Task details =>
Look below for the line containing "Click the Crossbow weapon icon"; from there through the line containing "Choose Create project from existing sample", both lines included, please set down each line exactly and nothing else.

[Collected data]
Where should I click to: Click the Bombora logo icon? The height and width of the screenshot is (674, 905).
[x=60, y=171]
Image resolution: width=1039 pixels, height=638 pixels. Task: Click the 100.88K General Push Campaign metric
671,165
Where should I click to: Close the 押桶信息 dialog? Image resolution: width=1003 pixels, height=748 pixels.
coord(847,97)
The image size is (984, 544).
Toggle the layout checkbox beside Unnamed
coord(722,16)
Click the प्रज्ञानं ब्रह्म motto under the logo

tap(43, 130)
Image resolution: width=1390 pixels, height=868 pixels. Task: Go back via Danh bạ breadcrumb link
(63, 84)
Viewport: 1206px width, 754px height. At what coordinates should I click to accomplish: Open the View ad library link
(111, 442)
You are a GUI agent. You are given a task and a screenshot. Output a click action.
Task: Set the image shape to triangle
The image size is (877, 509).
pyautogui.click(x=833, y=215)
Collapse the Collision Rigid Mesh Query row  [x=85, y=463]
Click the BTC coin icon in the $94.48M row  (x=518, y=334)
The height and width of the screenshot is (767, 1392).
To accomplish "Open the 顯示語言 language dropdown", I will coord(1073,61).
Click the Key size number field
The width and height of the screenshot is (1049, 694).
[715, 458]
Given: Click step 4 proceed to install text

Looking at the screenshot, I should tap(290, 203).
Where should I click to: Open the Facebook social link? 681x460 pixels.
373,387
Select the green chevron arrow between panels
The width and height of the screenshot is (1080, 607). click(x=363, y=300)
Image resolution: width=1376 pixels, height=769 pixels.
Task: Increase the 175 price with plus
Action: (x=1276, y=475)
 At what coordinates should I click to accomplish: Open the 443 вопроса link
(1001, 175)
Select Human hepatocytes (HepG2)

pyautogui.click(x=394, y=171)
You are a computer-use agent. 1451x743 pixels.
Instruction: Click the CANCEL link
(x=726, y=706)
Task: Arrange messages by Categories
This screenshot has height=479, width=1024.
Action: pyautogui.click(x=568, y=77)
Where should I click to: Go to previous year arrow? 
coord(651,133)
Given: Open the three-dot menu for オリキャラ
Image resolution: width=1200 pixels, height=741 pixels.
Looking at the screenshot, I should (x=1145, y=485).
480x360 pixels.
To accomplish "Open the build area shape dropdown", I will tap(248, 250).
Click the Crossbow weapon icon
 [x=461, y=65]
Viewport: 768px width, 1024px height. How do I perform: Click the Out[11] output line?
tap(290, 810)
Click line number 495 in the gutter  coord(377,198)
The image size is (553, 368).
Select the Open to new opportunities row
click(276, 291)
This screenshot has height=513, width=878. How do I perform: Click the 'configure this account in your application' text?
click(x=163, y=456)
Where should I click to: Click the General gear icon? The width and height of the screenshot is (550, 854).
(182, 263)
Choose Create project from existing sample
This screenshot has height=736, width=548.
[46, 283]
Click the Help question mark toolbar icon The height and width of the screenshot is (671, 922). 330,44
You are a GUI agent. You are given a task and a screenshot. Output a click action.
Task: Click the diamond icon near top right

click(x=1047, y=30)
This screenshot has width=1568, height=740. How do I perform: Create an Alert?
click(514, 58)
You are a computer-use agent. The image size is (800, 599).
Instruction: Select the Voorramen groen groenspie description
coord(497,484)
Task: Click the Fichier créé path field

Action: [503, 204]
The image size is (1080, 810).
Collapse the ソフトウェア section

Finished exercise =>
Click the Crossbow weapon icon
 [x=461, y=65]
Viewport: 768px width, 1024px height. How do I perform: Click the Out[11] output line?
tap(290, 810)
Click line number 495 in the gutter  coord(377,198)
The image size is (553, 368).
Select the Open to new opportunities row
click(276, 291)
This screenshot has height=513, width=878. How do I perform: Click the 'configure this account in your application' text?
click(x=163, y=456)
Where should I click to: Click the General gear icon? The width and height of the screenshot is (550, 854).
(182, 263)
Choose Create project from existing sample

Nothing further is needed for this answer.